The deal to buy out its Swedish partner will enable Sony to better integrate smartphones and other devices with its array of content, from its music label, movie studio and Playstation video games.
"We can more rapidly and more widely offer consumers smartphones, laptops, tablets and televisions that seamlessly connect with one another and open up new worlds of online entertainment," says Sony Chairman Howard Stringer.
Until now Sony's tablets, games and other consumer electronics devices have been kept separate from the phones sold and created by Sony Ericsson.
"Sony is looking to do the same as Apple and meet users' demands through linking various devices with similar interfaces and operating systems," says analyst Nobuo Kurahashi of Mizuho Investors' Securities (Tokyo, Japan). "Smartphones look to become more important products for Sony ... and they will probably become the main device people use to connect to the Internet."
Smartphone sales have been surging since Apple launched its first iPhone in 2007 and despite a slowdown in the overall consumer electronics market, strong demand is set to continue.
"More and more people are watching content on smartphones. TV is not going to go away, but they watch it on smartphones and they watch it on tablets," says Stringer.
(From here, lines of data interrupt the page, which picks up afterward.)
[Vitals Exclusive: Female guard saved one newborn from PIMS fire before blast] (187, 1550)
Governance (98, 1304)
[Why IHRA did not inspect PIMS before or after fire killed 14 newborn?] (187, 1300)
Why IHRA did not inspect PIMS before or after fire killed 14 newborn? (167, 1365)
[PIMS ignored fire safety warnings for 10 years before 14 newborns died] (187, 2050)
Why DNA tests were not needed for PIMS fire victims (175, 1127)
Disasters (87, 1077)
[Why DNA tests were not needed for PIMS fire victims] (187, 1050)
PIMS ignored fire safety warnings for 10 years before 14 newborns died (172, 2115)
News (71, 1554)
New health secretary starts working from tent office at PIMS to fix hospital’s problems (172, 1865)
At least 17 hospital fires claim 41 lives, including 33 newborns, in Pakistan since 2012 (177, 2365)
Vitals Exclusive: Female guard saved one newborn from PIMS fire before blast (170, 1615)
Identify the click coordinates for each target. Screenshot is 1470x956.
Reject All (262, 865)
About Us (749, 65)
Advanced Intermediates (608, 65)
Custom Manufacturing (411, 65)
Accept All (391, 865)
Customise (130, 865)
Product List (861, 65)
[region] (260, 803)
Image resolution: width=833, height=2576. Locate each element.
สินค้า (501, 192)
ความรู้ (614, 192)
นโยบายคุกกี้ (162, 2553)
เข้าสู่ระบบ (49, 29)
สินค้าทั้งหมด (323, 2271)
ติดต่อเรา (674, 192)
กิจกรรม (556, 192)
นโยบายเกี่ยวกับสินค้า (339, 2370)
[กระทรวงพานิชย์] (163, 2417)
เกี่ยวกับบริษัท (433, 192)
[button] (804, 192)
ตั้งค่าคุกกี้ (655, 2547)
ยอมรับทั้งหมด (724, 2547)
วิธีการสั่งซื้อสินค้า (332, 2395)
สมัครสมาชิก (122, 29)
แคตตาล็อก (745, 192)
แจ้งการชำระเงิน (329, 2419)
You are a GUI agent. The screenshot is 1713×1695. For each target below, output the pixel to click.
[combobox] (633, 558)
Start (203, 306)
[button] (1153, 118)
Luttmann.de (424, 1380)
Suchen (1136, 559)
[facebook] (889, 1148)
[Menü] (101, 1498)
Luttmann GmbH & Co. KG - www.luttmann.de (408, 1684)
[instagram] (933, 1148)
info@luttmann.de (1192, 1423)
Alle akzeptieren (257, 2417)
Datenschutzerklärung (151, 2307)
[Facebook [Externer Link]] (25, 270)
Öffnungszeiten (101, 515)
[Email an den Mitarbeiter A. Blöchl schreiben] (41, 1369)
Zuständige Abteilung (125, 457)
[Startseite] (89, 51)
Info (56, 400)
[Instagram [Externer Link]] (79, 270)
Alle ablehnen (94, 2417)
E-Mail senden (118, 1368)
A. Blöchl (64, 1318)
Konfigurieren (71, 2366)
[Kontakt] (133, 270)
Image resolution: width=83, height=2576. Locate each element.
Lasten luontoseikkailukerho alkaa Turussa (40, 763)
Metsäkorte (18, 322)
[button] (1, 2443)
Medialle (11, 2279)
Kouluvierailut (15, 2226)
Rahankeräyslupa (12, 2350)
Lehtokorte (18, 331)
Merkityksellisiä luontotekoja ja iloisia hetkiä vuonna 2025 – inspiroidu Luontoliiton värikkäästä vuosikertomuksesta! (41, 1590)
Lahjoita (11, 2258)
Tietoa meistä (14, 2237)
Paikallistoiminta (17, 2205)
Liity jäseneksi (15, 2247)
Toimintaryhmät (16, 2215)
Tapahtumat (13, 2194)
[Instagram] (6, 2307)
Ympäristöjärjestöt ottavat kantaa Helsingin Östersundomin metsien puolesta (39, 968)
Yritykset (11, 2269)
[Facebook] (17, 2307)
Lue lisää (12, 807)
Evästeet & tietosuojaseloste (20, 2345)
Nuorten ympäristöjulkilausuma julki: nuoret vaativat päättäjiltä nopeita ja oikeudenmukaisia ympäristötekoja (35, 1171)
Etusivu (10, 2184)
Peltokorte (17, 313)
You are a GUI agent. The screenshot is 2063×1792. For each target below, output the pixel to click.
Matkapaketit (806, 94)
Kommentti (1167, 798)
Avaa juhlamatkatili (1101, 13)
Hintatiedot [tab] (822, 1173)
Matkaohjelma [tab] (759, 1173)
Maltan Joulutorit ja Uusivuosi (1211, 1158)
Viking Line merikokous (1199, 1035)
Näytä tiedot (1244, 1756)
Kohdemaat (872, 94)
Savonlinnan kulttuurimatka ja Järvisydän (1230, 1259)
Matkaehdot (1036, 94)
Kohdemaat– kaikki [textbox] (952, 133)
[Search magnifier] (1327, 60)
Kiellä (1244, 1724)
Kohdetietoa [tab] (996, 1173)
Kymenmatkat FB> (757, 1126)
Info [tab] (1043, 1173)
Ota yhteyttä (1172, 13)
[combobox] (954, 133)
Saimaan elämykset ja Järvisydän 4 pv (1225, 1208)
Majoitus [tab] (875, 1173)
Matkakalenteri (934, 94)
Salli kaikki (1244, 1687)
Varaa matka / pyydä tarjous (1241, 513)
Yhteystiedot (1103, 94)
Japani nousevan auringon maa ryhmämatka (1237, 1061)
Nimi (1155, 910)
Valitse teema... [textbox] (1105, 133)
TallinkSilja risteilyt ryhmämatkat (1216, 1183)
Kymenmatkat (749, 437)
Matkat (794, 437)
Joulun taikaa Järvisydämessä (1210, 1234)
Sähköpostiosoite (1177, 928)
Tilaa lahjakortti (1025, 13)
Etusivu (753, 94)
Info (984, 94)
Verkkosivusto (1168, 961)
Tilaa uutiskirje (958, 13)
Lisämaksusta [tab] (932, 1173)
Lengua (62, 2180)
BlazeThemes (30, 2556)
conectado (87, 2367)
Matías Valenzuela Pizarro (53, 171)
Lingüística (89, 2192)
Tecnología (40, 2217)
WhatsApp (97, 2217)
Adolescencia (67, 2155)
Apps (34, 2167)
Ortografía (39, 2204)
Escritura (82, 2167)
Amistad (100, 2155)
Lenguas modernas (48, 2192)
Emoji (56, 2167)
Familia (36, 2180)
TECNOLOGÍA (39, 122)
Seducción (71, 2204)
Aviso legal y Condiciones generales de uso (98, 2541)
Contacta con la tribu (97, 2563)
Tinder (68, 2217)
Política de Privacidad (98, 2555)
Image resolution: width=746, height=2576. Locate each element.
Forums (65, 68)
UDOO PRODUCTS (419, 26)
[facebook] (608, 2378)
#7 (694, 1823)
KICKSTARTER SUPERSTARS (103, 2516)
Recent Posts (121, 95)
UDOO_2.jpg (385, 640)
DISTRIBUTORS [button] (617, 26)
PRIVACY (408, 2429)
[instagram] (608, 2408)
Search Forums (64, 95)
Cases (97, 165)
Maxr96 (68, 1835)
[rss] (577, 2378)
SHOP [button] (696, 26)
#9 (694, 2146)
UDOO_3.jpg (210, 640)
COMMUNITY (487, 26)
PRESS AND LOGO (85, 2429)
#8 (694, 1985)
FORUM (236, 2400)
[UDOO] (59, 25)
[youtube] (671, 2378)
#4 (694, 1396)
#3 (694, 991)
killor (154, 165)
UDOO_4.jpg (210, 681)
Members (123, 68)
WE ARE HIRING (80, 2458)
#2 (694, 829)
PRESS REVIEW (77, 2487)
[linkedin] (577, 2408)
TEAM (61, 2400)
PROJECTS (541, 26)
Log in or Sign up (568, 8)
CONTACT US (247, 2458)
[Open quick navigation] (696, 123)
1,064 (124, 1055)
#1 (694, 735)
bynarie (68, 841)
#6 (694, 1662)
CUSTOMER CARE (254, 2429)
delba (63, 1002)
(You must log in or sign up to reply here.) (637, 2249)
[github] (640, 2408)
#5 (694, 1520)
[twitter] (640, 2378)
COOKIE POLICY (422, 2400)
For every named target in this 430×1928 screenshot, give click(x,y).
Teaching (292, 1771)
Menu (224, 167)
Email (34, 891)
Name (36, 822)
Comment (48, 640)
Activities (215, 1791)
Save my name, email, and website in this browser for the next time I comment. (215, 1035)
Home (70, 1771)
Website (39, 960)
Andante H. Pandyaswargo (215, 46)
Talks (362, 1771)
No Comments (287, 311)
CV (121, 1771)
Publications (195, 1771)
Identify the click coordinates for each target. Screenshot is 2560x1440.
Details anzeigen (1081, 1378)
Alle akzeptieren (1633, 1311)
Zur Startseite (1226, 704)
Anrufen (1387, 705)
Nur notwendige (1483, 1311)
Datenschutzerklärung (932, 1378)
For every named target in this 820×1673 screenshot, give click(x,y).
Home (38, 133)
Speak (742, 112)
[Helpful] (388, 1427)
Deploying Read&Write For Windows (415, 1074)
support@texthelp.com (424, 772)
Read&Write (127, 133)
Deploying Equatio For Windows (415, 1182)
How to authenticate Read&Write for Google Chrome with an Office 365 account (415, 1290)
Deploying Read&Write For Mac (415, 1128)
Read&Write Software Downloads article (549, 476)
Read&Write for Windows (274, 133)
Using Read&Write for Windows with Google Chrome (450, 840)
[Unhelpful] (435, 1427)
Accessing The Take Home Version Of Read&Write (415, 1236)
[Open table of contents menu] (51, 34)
The deal will give Sony ownership of certain handset patents held by Ericsson and will enable it to cut costs in the Sony Ericsson business, with Stringer pointing to savings in operations, R&D and marketing. The takeover of Sony Ericsson by the Japanese group had long been talked of and a source with knowledge of the matter told Reuters this month a deal was in the offing.
"Sony now has all the components to compete with Samsung and Apple. The big question now is ... can it execute?" says Pete Cunningham of consultancy Canalys, adding Japanese company takeovers in Europe and the United States had often struggled. "Based on history I am skeptical, but I would not say it cannot be done."
Founded in 2001, Sony Ericsson employs some 7,500 and last year took around 2% of the global cellphone market with sales of $8.8 billion. Initially it thrived with an array of camera and music phones but it lost out in the smartphone race.
"Sony had to make this deal as it had run out of options, but integration challenges could prove to be a major hurdle," says Ben Wood, head of research at consultancy CCS Insight. "As a major consumer electronics player, lack of mobile assets had become a liability for Sony, particularly when compared with Samsung, whose telecommunication business creates nearly half of its profits."
Ericsson said the deal provides Sony with a broad intellectual property cross-licensing agreement covering all the Japanese company's products and services, as well as ownership of five essential patent families relating to wireless handset technology.